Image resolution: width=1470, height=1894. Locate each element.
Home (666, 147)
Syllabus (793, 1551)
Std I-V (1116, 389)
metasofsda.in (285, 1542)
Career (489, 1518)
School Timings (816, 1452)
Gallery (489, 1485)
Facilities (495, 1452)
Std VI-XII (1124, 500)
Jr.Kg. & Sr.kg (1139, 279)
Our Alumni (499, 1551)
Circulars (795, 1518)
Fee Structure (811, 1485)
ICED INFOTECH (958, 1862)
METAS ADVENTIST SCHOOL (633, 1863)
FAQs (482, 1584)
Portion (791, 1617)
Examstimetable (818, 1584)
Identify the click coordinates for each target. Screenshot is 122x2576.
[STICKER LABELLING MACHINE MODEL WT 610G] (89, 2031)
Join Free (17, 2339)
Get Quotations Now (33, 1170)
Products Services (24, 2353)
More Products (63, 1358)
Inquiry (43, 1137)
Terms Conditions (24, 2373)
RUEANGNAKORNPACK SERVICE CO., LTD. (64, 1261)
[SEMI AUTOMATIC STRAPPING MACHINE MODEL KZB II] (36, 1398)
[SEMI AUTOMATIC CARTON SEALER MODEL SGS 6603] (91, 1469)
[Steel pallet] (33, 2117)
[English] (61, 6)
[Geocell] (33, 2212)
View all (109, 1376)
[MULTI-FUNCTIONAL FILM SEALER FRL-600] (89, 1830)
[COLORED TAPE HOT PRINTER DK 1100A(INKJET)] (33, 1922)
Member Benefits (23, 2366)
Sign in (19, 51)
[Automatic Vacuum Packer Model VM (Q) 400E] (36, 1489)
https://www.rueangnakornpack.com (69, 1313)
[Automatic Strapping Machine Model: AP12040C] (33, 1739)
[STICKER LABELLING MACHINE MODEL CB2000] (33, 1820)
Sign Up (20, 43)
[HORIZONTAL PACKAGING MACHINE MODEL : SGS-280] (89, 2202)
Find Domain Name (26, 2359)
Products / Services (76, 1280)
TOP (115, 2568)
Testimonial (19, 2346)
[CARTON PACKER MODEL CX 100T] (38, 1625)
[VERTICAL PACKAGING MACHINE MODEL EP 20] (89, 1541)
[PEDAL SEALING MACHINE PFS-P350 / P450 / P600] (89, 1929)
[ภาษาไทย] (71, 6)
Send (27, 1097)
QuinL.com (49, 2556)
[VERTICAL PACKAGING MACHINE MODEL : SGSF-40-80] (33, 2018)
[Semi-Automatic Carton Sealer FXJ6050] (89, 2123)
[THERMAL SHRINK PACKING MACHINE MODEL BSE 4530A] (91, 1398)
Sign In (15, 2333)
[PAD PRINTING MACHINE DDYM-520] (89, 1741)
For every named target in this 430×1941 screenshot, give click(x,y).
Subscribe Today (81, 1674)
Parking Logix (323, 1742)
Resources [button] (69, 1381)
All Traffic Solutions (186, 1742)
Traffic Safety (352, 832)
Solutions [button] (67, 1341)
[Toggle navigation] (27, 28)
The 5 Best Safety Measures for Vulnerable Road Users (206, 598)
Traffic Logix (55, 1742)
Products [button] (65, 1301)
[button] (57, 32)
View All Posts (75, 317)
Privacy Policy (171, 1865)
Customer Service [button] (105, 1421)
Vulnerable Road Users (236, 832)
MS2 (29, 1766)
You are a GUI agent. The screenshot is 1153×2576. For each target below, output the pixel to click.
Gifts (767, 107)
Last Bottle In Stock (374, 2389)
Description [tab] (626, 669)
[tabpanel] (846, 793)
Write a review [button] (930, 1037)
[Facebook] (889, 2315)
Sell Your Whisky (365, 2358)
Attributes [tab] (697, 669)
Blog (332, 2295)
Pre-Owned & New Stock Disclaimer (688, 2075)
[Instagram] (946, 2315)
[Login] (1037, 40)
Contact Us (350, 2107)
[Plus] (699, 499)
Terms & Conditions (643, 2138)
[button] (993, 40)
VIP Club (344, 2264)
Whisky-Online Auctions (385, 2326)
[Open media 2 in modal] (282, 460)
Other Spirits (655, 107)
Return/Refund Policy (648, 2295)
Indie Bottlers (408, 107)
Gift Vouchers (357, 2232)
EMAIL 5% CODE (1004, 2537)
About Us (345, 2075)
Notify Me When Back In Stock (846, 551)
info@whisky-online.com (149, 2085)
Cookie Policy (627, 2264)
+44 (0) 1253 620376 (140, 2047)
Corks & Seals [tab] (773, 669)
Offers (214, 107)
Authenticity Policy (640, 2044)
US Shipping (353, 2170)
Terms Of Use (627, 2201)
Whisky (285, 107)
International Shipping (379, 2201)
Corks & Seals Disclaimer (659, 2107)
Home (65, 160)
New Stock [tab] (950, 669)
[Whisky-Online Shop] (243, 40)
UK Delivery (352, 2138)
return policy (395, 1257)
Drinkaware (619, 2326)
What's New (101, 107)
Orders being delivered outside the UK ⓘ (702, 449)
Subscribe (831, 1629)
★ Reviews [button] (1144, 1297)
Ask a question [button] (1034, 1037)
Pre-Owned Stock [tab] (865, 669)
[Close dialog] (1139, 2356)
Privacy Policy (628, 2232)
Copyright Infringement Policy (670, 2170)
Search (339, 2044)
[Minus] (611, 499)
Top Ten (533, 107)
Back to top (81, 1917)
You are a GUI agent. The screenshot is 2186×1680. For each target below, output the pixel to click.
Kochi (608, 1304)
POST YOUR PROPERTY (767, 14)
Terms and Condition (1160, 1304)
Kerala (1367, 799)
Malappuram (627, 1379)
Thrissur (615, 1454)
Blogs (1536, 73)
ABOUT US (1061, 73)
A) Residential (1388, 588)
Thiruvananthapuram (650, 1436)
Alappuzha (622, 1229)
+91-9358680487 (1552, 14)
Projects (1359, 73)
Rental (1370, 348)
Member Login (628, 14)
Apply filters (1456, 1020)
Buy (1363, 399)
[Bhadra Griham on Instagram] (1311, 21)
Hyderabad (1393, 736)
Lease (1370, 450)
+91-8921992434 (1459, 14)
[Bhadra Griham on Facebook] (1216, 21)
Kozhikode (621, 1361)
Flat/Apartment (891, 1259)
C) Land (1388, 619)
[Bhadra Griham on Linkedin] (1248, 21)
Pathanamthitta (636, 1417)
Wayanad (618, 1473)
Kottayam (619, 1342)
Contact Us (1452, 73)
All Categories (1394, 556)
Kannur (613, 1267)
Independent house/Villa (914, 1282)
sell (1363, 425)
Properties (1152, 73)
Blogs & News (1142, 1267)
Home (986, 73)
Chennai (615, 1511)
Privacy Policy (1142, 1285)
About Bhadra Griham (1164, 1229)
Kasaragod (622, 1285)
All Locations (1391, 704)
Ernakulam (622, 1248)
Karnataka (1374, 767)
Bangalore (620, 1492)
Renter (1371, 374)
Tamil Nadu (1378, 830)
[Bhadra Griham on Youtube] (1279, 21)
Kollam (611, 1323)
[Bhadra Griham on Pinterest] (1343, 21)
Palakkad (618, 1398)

== REQUIRED WORK ==
In the records above, find each line holding "PACKAGING" and copy it.

== THE ANSWER ==
[HORIZONTAL PACKAGING MACHINE MODEL : SGS-280] (89, 2202)
[VERTICAL PACKAGING MACHINE MODEL EP 20] (89, 1541)
[VERTICAL PACKAGING MACHINE MODEL : SGSF-40-80] (33, 2018)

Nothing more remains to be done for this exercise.